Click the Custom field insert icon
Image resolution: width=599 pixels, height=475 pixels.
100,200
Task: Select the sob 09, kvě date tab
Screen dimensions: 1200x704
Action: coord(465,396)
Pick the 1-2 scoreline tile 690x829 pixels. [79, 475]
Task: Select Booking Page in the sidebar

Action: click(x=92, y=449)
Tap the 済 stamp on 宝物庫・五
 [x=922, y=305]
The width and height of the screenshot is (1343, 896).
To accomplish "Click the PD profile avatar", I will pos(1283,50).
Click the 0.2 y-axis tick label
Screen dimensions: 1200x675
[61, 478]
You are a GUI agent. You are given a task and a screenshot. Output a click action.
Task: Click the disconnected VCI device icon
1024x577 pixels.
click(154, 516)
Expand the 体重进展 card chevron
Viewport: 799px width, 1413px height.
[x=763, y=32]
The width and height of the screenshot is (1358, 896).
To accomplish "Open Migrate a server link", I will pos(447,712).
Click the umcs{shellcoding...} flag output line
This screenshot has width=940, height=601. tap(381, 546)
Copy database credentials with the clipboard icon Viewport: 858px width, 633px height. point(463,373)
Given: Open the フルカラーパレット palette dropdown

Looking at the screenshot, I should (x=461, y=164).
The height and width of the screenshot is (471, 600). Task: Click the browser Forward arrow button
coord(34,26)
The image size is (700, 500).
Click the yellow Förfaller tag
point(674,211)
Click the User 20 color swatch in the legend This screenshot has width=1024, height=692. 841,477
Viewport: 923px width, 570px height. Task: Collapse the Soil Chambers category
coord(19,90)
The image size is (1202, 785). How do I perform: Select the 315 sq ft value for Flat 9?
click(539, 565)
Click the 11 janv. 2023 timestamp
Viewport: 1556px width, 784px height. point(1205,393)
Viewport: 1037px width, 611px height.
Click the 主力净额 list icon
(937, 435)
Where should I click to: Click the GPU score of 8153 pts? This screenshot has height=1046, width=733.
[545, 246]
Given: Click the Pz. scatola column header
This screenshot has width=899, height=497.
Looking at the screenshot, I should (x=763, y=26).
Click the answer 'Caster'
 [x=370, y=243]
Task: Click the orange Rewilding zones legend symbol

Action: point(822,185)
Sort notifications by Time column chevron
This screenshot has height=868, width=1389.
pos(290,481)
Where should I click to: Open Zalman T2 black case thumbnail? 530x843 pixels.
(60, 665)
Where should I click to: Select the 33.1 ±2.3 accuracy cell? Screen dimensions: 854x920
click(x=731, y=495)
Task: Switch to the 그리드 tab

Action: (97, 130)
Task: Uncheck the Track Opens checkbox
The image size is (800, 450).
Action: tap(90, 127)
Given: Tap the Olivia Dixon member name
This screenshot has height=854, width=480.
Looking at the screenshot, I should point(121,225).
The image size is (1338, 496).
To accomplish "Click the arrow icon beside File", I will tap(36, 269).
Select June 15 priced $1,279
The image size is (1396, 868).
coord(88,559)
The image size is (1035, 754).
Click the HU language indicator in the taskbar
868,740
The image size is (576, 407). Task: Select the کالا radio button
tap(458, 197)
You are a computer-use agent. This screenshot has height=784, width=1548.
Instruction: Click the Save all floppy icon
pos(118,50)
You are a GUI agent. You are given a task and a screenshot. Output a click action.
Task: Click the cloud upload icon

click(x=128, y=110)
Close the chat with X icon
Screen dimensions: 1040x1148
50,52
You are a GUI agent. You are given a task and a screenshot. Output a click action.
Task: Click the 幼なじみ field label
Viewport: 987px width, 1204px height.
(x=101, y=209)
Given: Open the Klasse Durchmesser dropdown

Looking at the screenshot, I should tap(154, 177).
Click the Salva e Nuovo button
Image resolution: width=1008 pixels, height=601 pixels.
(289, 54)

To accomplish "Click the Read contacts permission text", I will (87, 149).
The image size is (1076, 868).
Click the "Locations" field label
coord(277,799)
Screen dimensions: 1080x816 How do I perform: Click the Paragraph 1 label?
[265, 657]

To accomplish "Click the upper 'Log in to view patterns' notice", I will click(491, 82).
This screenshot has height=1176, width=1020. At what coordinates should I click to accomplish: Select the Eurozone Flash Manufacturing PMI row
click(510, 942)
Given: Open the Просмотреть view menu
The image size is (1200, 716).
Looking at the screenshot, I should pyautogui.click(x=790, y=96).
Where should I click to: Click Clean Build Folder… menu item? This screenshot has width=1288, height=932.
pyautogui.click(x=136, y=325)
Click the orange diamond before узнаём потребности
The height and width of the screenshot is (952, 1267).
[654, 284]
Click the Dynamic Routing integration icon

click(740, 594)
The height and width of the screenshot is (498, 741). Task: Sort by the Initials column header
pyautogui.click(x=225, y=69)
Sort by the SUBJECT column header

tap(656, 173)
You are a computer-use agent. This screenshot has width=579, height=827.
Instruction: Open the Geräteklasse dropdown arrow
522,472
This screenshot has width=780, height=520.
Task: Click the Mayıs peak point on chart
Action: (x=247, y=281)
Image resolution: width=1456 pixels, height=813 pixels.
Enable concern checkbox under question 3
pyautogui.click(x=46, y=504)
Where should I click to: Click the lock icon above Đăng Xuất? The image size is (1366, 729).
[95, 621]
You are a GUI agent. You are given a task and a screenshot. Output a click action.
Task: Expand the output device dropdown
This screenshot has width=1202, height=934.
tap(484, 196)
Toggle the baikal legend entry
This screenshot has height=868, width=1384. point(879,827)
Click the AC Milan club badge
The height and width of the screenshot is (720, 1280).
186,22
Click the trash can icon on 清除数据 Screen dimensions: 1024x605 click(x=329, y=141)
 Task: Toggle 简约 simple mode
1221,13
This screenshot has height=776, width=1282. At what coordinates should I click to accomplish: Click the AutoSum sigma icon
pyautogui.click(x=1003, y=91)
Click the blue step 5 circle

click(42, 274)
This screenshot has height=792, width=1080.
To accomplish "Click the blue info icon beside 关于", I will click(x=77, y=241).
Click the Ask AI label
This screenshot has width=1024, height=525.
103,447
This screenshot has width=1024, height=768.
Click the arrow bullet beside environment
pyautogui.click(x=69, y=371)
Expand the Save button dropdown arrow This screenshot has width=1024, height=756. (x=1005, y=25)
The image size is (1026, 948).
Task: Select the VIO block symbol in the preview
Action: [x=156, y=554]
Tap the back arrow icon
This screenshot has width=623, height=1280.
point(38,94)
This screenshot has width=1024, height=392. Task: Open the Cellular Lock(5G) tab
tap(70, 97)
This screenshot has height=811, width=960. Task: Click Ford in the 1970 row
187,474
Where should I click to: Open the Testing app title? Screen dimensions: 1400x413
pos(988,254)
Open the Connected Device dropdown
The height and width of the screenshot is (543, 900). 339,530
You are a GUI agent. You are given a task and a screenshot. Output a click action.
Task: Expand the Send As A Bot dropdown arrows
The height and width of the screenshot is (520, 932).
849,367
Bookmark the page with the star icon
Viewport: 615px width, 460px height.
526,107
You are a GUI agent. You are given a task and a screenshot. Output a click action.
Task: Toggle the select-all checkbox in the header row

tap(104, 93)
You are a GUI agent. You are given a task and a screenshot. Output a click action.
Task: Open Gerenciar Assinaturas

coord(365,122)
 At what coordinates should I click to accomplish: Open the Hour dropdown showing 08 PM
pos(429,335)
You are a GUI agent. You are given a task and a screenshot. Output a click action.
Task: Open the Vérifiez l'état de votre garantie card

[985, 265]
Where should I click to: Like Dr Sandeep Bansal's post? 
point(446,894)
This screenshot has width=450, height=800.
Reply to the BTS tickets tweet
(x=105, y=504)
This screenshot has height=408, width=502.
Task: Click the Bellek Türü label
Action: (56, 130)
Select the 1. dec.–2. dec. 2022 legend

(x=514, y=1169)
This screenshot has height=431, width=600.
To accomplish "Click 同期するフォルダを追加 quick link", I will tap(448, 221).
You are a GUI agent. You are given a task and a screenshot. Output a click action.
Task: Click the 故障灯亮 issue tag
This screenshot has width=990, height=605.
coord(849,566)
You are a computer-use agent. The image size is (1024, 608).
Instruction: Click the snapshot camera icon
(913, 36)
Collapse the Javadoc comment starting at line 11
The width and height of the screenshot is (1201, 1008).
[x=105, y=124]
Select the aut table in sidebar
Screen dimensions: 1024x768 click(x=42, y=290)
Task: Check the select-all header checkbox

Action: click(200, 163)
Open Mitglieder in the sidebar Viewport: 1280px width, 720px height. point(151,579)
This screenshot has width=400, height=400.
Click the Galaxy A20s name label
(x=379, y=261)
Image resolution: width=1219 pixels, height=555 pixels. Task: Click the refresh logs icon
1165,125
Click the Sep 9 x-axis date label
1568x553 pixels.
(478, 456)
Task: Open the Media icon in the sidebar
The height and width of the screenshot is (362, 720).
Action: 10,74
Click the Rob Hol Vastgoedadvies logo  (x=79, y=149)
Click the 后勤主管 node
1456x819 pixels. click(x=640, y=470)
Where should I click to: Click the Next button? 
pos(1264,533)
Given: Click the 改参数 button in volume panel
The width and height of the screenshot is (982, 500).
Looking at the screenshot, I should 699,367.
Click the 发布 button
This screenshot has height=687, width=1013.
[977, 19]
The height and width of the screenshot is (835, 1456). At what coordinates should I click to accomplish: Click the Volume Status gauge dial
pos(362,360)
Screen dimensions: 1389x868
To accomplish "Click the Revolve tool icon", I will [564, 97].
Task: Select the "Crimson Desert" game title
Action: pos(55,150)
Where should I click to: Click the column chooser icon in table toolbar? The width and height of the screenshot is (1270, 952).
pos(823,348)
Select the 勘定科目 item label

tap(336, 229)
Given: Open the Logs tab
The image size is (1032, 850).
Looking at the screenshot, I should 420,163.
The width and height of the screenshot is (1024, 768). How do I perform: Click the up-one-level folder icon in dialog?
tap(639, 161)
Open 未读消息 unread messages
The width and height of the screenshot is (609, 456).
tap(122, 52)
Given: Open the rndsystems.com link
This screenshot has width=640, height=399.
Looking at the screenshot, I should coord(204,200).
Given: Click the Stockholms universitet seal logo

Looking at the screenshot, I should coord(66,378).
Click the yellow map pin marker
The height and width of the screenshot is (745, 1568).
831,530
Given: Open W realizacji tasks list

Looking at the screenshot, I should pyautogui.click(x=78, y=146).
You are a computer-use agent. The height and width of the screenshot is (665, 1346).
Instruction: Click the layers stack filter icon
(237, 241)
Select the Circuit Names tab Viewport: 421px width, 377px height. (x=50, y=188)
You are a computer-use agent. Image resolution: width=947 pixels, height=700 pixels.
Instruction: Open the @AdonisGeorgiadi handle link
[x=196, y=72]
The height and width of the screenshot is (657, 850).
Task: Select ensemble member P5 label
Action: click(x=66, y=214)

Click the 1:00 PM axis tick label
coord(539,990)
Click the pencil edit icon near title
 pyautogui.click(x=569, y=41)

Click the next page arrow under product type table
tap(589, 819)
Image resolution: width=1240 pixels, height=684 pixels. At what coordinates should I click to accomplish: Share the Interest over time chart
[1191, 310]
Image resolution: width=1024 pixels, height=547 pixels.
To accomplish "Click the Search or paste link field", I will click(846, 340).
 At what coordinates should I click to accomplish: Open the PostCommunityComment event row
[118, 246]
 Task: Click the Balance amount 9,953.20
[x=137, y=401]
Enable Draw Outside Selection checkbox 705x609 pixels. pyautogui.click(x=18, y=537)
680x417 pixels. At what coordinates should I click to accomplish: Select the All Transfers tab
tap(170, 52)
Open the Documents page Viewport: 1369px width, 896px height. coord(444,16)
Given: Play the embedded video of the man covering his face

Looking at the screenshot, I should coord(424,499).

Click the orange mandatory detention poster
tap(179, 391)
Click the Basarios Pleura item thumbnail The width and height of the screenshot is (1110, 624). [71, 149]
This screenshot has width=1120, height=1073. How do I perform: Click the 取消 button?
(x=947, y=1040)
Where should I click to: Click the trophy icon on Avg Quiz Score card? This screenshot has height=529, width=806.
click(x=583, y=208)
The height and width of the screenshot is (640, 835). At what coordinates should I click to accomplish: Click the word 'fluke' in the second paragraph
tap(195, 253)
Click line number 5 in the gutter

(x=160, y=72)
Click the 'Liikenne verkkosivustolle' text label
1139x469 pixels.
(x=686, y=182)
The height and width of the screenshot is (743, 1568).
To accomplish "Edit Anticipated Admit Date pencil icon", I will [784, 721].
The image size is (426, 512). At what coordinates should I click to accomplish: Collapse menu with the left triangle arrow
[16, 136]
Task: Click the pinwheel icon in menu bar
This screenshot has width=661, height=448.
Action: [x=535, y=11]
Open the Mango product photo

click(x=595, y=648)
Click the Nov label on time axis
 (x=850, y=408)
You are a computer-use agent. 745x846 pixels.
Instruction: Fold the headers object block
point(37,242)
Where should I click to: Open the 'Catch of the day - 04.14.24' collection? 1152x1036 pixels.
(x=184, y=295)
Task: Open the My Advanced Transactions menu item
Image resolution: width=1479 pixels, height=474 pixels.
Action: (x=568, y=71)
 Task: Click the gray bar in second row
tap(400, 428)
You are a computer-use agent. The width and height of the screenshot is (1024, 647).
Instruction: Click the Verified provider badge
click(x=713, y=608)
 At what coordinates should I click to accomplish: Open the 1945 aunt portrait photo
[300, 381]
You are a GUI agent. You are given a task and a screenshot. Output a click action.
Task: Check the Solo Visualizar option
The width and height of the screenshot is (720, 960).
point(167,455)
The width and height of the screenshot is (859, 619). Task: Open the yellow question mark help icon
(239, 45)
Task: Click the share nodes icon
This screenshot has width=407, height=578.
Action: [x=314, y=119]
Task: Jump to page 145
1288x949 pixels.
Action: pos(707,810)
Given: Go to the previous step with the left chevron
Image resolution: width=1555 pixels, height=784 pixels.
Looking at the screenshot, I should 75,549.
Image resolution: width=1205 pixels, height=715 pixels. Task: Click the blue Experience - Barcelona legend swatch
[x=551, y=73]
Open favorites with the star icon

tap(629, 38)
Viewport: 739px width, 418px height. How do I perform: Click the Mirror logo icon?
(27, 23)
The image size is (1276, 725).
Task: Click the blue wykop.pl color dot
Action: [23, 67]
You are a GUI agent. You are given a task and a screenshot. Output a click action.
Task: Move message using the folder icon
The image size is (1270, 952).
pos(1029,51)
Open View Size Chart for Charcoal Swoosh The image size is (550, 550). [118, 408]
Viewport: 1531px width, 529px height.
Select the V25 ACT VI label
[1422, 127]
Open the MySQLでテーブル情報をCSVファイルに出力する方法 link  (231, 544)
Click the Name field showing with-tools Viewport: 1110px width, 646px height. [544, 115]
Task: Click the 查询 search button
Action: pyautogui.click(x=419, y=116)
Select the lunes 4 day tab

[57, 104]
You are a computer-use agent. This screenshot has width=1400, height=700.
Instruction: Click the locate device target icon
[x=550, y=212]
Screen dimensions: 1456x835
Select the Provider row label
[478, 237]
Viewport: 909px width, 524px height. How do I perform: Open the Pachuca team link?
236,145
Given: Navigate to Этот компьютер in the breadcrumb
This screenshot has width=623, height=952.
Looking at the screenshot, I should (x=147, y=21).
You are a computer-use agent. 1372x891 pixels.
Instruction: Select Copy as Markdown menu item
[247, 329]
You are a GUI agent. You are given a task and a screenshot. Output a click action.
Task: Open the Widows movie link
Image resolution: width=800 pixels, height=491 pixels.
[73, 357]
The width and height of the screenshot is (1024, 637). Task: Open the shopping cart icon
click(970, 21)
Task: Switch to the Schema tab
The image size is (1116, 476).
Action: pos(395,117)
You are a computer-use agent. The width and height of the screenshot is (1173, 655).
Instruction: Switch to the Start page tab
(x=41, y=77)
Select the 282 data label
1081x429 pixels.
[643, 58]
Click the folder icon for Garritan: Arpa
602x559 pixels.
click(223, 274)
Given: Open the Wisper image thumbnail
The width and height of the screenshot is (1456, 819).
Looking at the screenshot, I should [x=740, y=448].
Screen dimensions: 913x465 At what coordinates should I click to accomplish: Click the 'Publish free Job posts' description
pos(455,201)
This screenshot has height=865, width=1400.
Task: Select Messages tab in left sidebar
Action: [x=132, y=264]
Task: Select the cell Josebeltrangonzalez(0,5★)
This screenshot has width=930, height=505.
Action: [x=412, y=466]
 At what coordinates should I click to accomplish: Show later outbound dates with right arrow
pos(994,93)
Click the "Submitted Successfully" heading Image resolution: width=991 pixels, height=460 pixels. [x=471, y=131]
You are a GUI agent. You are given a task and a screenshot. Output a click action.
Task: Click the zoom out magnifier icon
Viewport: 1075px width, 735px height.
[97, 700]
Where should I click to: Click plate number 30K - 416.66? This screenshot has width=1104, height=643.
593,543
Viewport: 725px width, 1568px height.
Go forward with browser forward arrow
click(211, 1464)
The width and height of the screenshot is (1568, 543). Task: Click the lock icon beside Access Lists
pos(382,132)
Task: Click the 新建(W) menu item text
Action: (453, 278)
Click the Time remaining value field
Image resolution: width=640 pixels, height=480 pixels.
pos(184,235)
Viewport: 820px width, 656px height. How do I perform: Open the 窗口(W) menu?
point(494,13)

● **Action item**
Would you quote everything above from the line containing "Click the Dynamic Routing integration icon" down to the line containing "Image resolution: width=1456"? Include both of those lines and nothing else.

● **Solution for this problem**
Click the Dynamic Routing integration icon

click(740, 594)
The height and width of the screenshot is (498, 741). Task: Sort by the Initials column header
pyautogui.click(x=225, y=69)
Sort by the SUBJECT column header

tap(656, 173)
You are a computer-use agent. This screenshot has width=579, height=827.
Instruction: Open the Geräteklasse dropdown arrow
522,472
This screenshot has width=780, height=520.
Task: Click the Mayıs peak point on chart
Action: (x=247, y=281)
Image resolution: width=1456 pixels, height=813 pixels.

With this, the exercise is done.